→ **SET EXERCISE**: Count the lines in the entries below that contain the string "named". Reply with the number only.

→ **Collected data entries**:
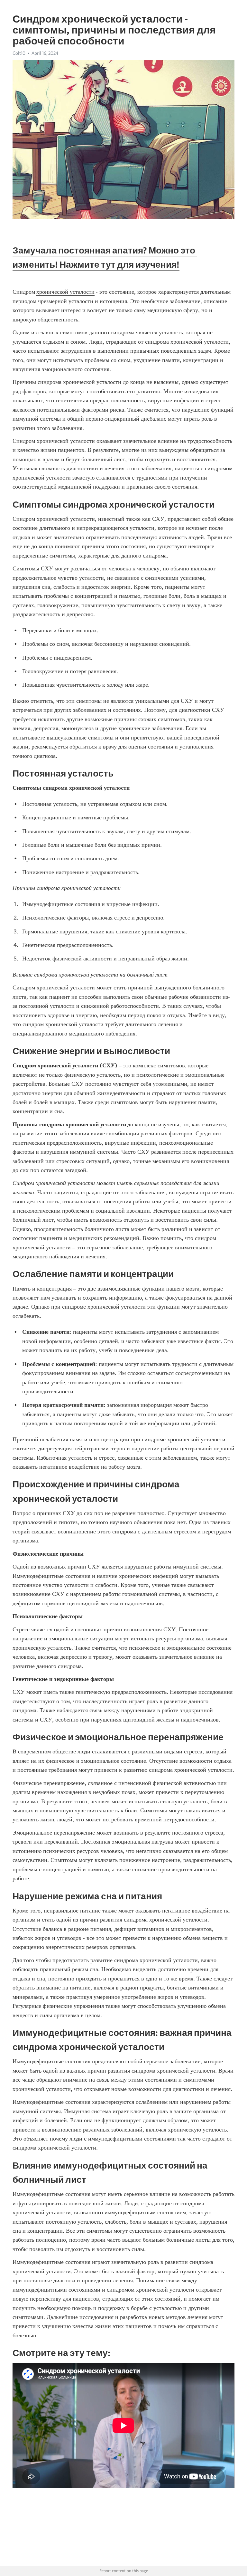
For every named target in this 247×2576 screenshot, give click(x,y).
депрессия (45, 728)
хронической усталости (65, 291)
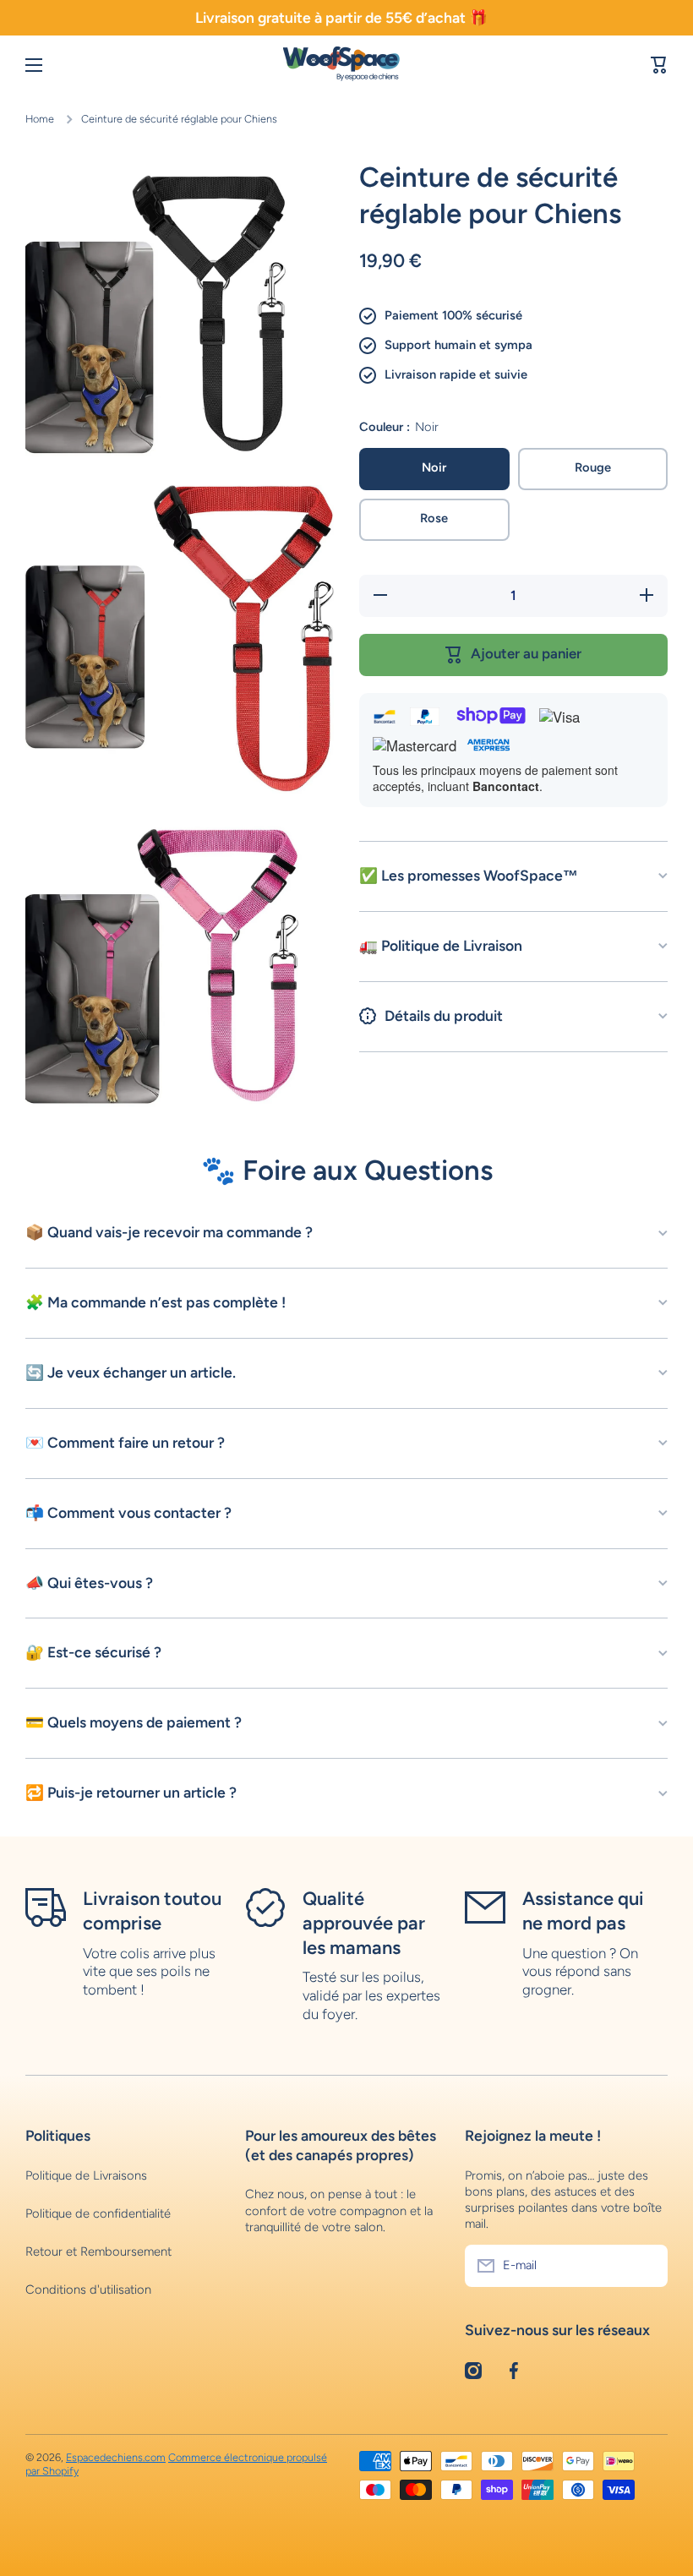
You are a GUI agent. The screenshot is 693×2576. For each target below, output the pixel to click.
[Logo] (346, 65)
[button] (659, 65)
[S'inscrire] (646, 2266)
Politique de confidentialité (98, 2213)
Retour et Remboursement (98, 2251)
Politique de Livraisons (86, 2175)
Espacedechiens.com (116, 2457)
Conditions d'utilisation (88, 2289)
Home (39, 118)
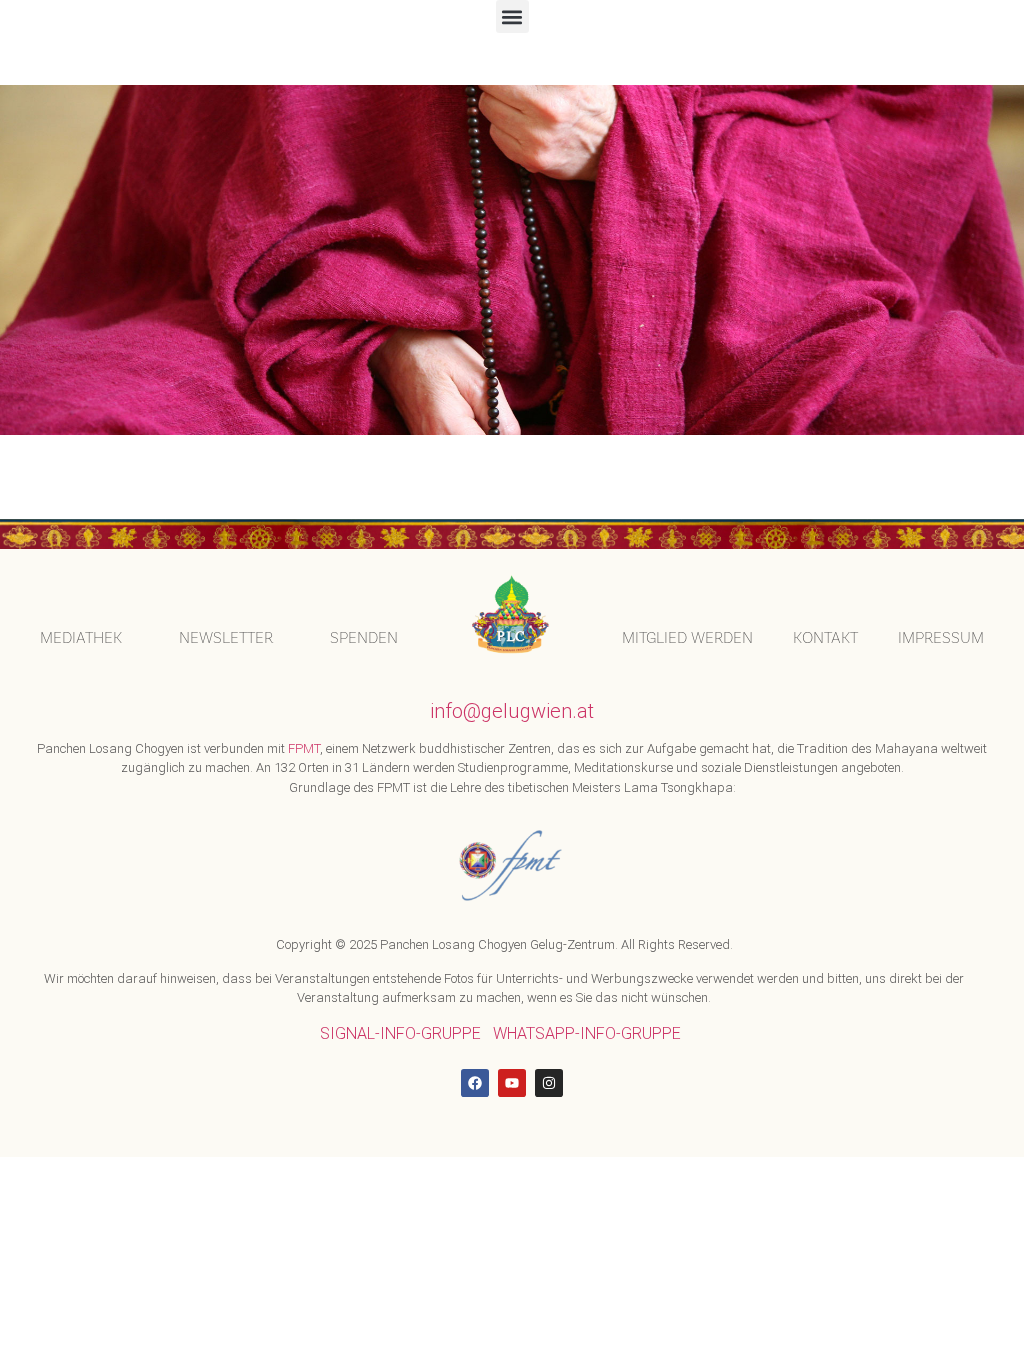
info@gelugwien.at (512, 711)
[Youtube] (512, 1083)
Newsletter (226, 637)
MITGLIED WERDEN (687, 637)
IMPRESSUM (941, 637)
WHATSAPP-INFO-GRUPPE (587, 1033)
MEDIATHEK (81, 637)
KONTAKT (825, 637)
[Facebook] (475, 1083)
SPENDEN (364, 637)
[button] (512, 16)
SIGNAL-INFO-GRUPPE (400, 1033)
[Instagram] (549, 1083)
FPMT (304, 748)
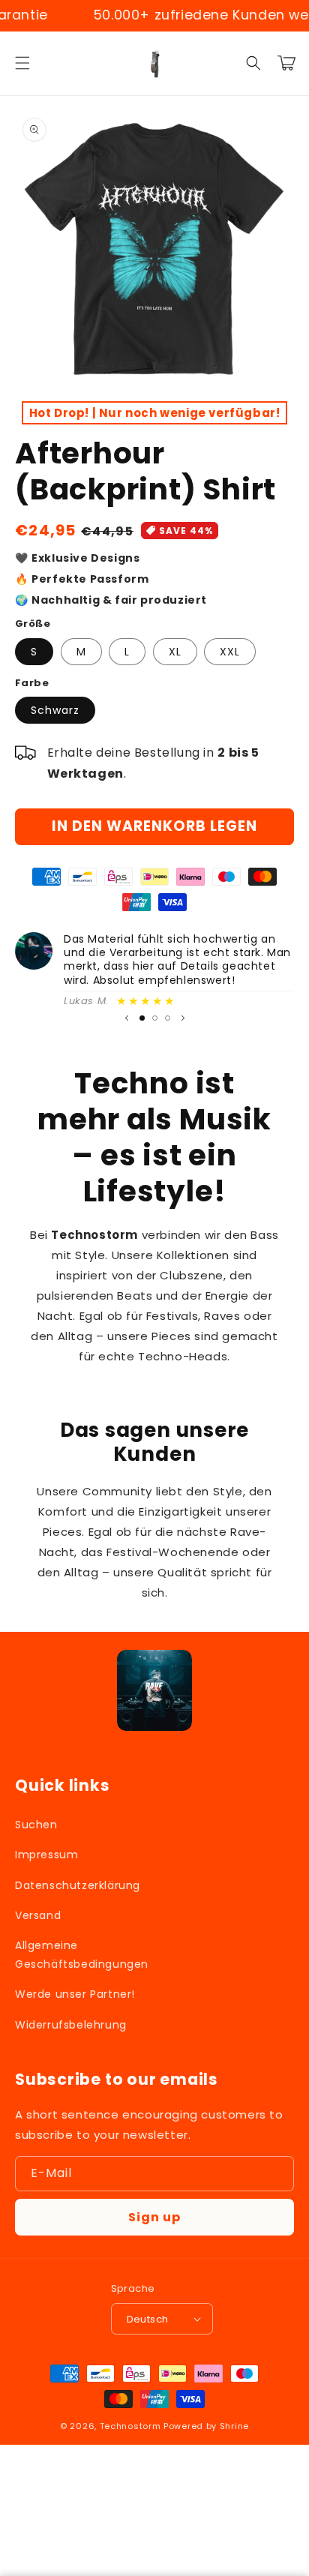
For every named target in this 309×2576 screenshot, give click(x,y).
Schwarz (55, 710)
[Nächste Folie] (183, 1018)
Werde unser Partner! (75, 1994)
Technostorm (130, 2426)
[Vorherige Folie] (126, 1018)
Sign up (154, 2217)
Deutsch (148, 2319)
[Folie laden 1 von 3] (142, 1018)
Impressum (46, 1854)
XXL (230, 651)
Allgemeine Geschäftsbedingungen (81, 1955)
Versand (38, 1915)
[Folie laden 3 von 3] (167, 1018)
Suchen (36, 1824)
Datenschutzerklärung (77, 1885)
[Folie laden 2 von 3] (154, 1018)
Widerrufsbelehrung (71, 2024)
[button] (22, 62)
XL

→ **COMPLETE RESPONSE**: 2